Exercise task a:
Print exactly the portion of the Alan Akaka article below, from the passage that opens with the words "- Origin: Hawaii" through the one that closes with "of Hawaiian tradition.".

[Start Quoted passage]

- Born: 1956 (age 68–69)
- Origin: Hawaii
- Occupation: Educator
- Instrument: Steel guitar

= Alan Akaka =

Hawaiian steel guitarist and educator

Alan Akaka (born 1956) is a Hawaiian steel guitarist and educator. The son of former congressman and senator Daniel Akaka, he has taught at several schools and is in charge of the Hawaiian music school Ke Kula Mele. In 2014 he successfully led a petition to prevent the ukulele from being named the official state musical instrument, arguing that the steel guitar was more reflective of Hawaiian tradition.

==Biography==
Alan Akaka was born in 1956 to Daniel Akaka, who was to become representative of Hawaii to the United States House of Representatives and United States Senate. He played clarinet in the high school band at Kamehameha Schools. Akaka was inspired to play steel guitar when he was exposed to the instrument during the Hawaiian renaissance of the early 1970s. Of particular importance was an album by the Sons of Hawaii. Attempting to imitate the sounds he heard, he requisitioned the Martin guitar belonging to his father, tuned it to slack-key, and used the barrel of his clarinet as a slide across the strings. His father, explaining that Akaka was playing steel guitar, continued to encourage his musical endeavors.

[End Quoted passage]
[Start Entries supplied]

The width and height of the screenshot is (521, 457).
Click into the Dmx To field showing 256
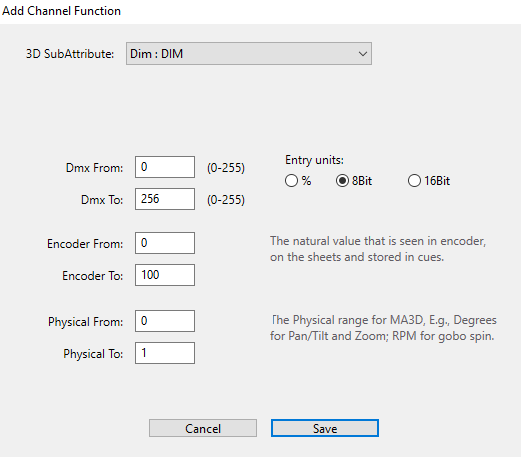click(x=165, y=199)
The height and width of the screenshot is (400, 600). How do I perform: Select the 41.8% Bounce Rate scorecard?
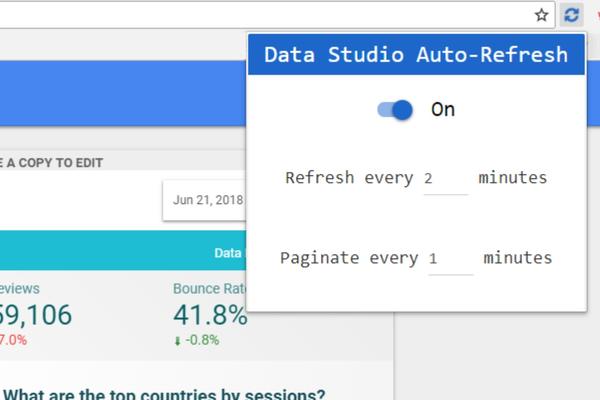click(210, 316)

[End Entries supplied]
[Start Entries supplied]

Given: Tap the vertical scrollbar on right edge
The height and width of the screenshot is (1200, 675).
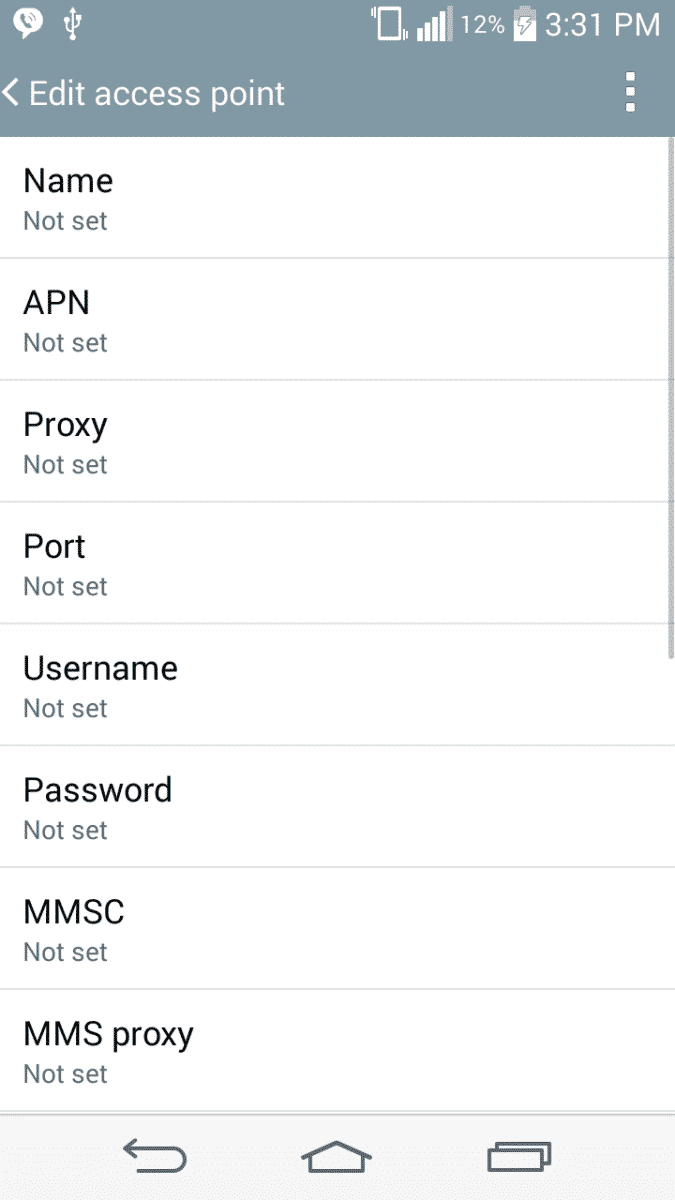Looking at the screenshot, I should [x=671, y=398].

[End Entries supplied]
[Start Entries supplied]

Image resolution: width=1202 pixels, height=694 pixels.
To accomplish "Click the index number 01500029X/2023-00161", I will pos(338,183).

[End Entries supplied]

Exercise task b:
From the records above, output exactly the lines from the one containing "The height and width of the screenshot is (400, 600)." through the one containing "click(210, 316)", both included, and leave the pictures out.

Complete answer a:
- Origin: Hawaii
- Occupation: Educator
- Instrument: Steel guitar

= Alan Akaka =

Hawaiian steel guitarist and educator

Alan Akaka (born 1956) is a Hawaiian steel guitarist and educator. The son of former congressman and senator Daniel Akaka, he has taught at several schools and is in charge of the Hawaiian music school Ke Kula Mele. In 2014 he successfully led a petition to prevent the ukulele from being named the official state musical instrument, arguing that the steel guitar was more reflective of Hawaiian tradition.

Complete answer b:
The height and width of the screenshot is (400, 600). How do I perform: Select the 41.8% Bounce Rate scorecard?
click(210, 316)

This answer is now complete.